*Problem to work on*. Reproduce every one of the rows below word for word, omitting the pictures.
━━━ Supplied records
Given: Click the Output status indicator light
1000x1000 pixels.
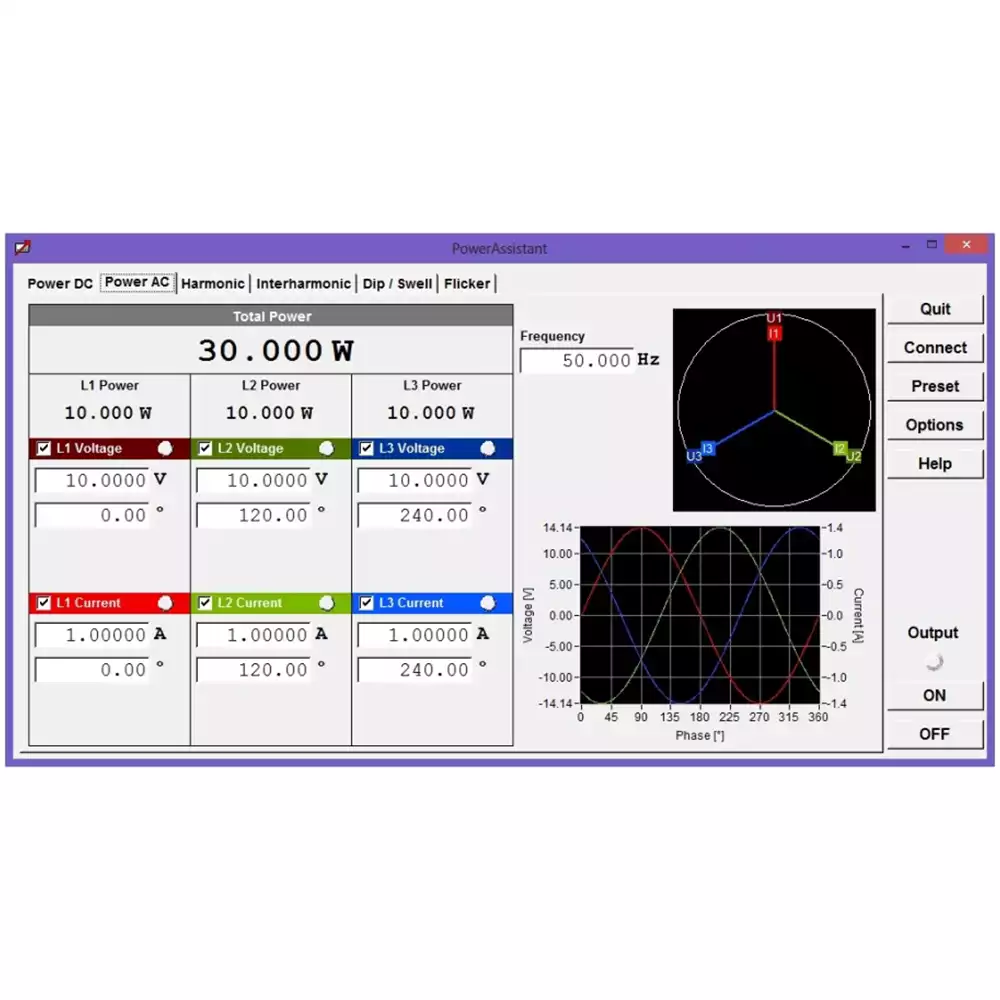Looking at the screenshot, I should coord(934,661).
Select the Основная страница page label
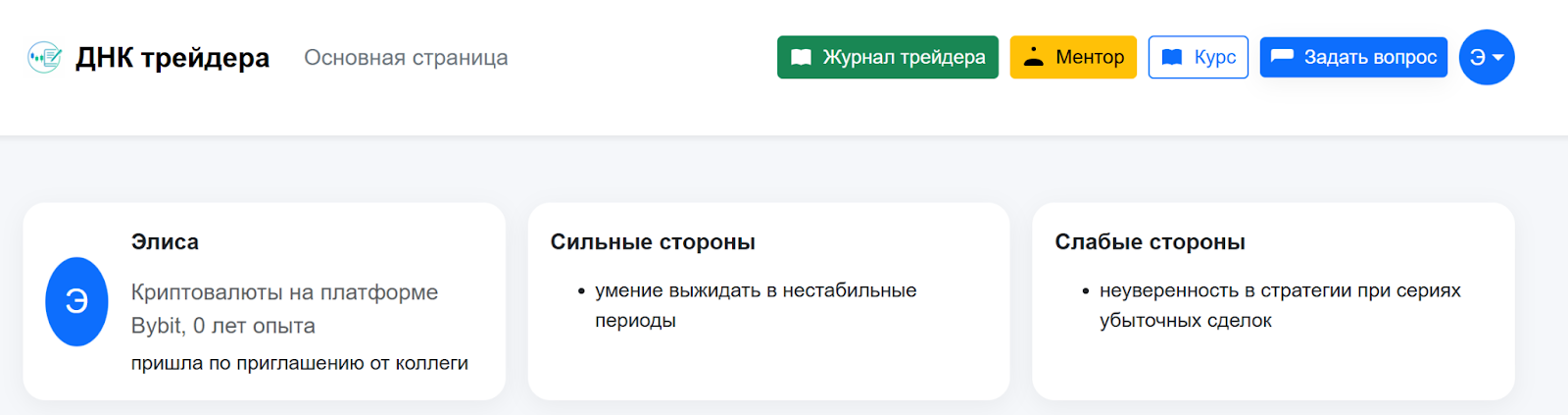Image resolution: width=1568 pixels, height=415 pixels. [406, 58]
━━━━━━
*The solution*.
Given: Click the Output status indicator light
1000x1000 pixels.
Looking at the screenshot, I should coord(934,661).
Select the Основная страница page label
Image resolution: width=1568 pixels, height=415 pixels. [406, 58]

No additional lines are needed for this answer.